En otros lugares, normalmente pasadas varias décadas de trabajo misionero, los católicos llegan a constituir un porcentaje significativo de la población (digamos que a partir del 30%), el cristianismo empieza a tomar carta de ciudadanía en la cultura social, la iglesia local se afianza y el clero llega a estar formado a partes iguales por sacerdotes y religiosos locales y expatriados. En diócesis así suele ocurrir un fenómeno bastante curioso que pudiera compararse con la crisis de la adolescencia: el clero local, al crecer, exige más responsabilidades y tomar las riendas de su propia iglesia, y los misioneros extranjeros pueden mostrar una cierta resistencia a dejar las responsabilidades de instituciones importantes como el seminario, el centro catequético, la procura diocesana... pensando que los curas del lugar aún no tienen la suficiente madurez y experiencia como para llevarlas adelante. Basta que un cura local tenga un fallo importante o no sea capaz de estar a la altura de las circunstancias para que el misionero salte al instante: “¿No te lo decía yo?” Al mismo tiempo, si la diócesis está ya en manos de un obispo africano, el misionero puede sentir la frustración de pensar que se le valora sobre todo por el dinero o los contactos que puede aportar, y no tanto por sus cualidades o por su celo apostólico. En esta segunda situación, los misioneros tienen que mostrar una gran humildad de asumir el papel de San Juan Bautista: “Ella (la iglesia local) tiene que crecer, y nosotros tenemos que disminuir”, pero con las tensiones que este cambio lleva consigo están en riesgo constante de desarrollar algo de amargura, y mucho de hipertensión.
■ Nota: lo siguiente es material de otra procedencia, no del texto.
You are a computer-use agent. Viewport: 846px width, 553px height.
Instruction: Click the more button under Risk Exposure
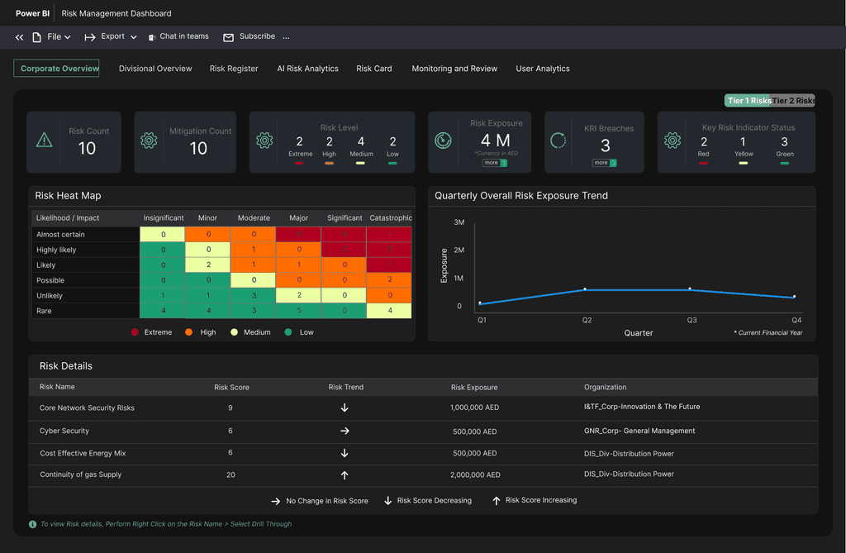(496, 163)
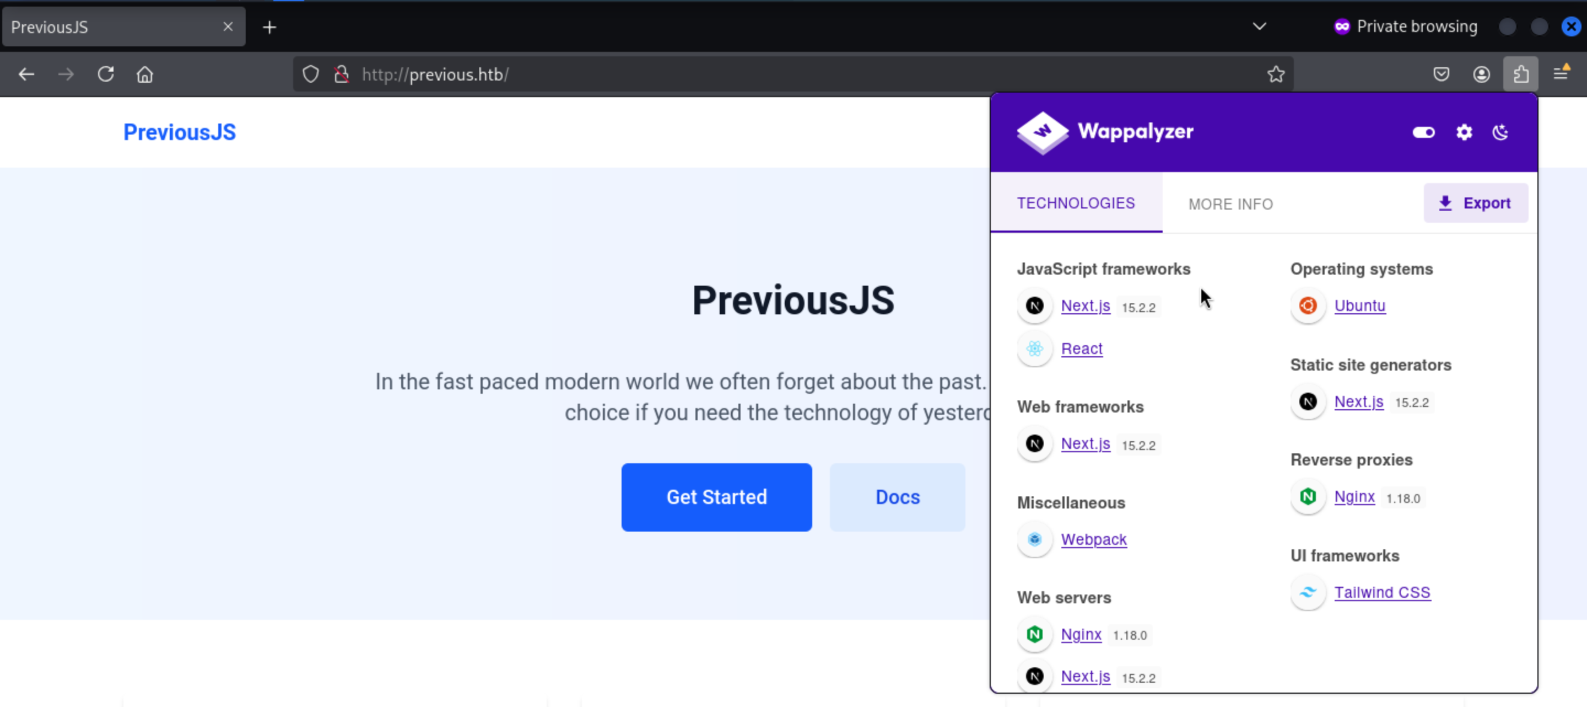Reload the current page
The image size is (1587, 707).
tap(106, 75)
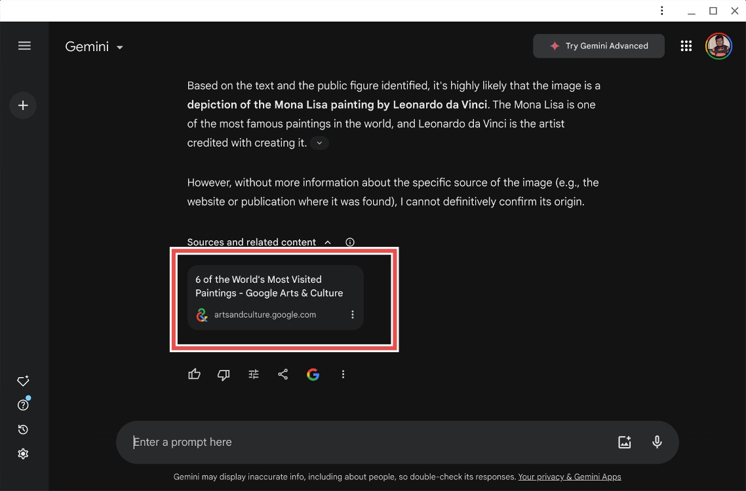Open Gemini settings from the sidebar
This screenshot has width=746, height=491.
(x=23, y=453)
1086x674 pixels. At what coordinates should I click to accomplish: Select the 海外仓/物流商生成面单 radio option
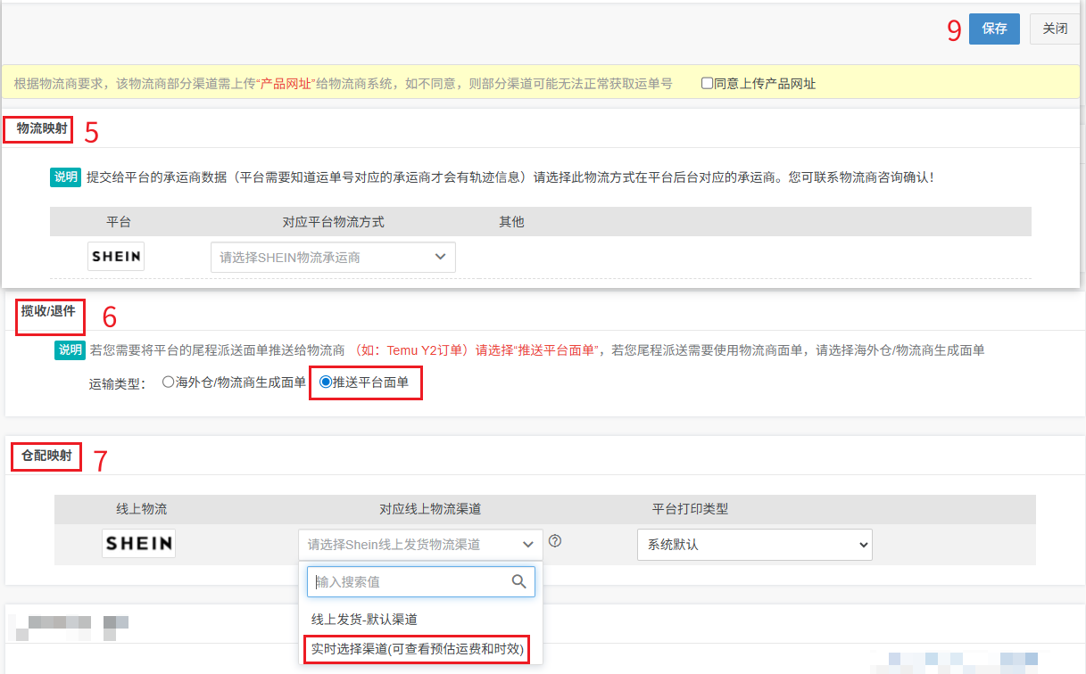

Y, finalmente, muchas diócesis de países africanos llegan a ser prácticamente autosuficientes de clero (con el seminario lleno y más de diez ordenaciones sacerdotales al año), tienen una curia bien organizada y grandes números de fieles que llenan las iglesias. He conocido alguna diócesis así en Uganda donde al final sólo quedaban dos misioneros mayores, encargados de una parroquia, como si de una especie en extinción se tratara.
En esta tercera situación los misioneros no deben pensar que están de sobra ni mucho menos, puesto que aún tienen un importante papel que desempeñar: dar testimonio de la universalidad de la iglesia, ayudar a la diócesis en cuestión para que no se encierre en sí misma y salga fuera de sus fronteras. Así como los contemplativos nos recuerdan a todos en la Iglesia que no podemos ser cristianos sin oración, los misioneros recuerdan a las diócesis autosuficientes que no hay Iglesia sin misión, y que, como dijo Juan Pablo II en la Redemptoris Missio, “la fe se fortalece dándola”. El mayor orgullo de los misioneros es ver cómo algunos de los sacerdotes o religiosas formados por ellos hacen a su vez las maletas y se marchan a otros lugares más necesitados a anunciar el evangelio de la misma manera que décadas atrás otras personas vinieron de países lejanos a hablarles de Jesucristo con palabras y acciones.